I'm working through some example code from Understanding Unix/Linux Programming (Bruce Molay). There is an array declared to hold utmp structs:
#define NRECS 16
#define NULLUT ((struct utmp *)NULL)
#define UTSIZE (sizeof(struct utmp))
static char utmpbuf[NRECS * UTSIZE];
Why would one chose to declare the array type as char and not as struct utmp as shown below?
static struct utmp utmpbuf[NRECS];
The actual book source is here:
This code is probably bugged. The storage should be:
static struct utmp utmpbuf[NRECS];
as you suggested. As to why the book wrote this, you'd have to ask them about it.
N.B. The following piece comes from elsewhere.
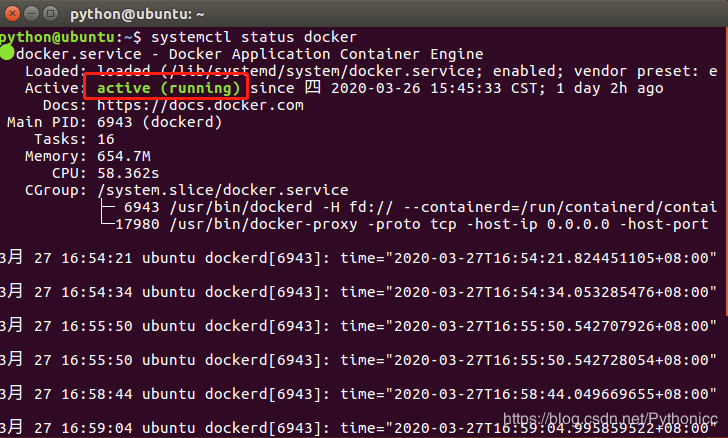This screenshot has width=728, height=438.
Task: Click the 17980 docker-proxy process entry
Action: point(411,224)
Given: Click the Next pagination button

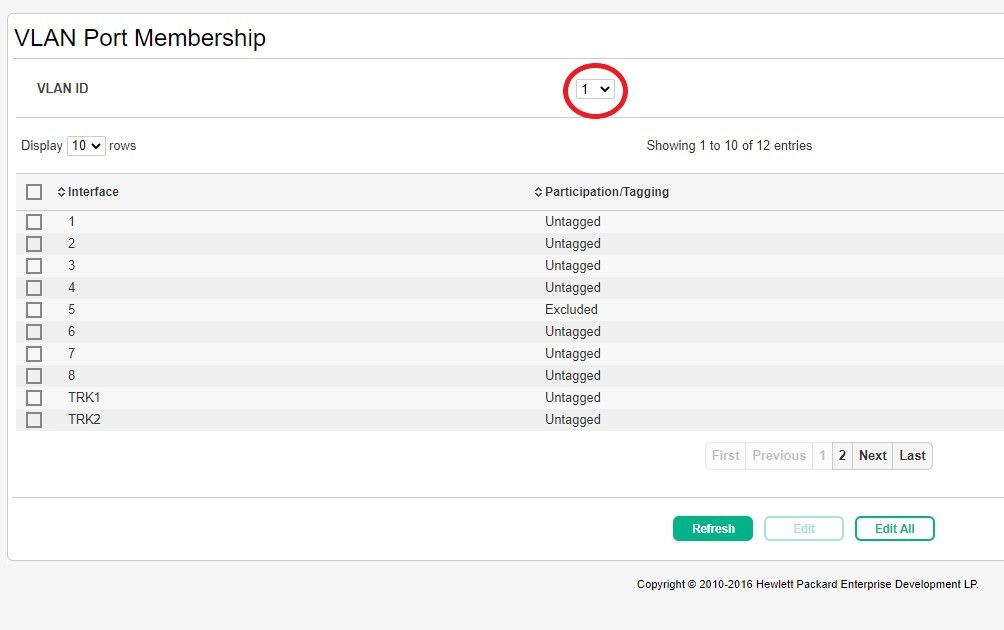Looking at the screenshot, I should (872, 456).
I don't see any conceivable reason.
The problem comes about from attempting to alias the char array as struct utmp:
recp = ( struct utmp *) &utmpbuf[cur_rec * UTSIZE];
Firstly, the char array might not be correctly aligned for struct utmp. If it is not correctly aligned, this cast causes undefined behaviour.
Even if it is correctly aligned however, any attempt to use *recp, or do recp->X where X is not a character type, would cause undefined behaviour by violating the strict aliasing rule. This code doesn't do that, but presumably the calling code that uses this function will dereference the returned pointer at some stage.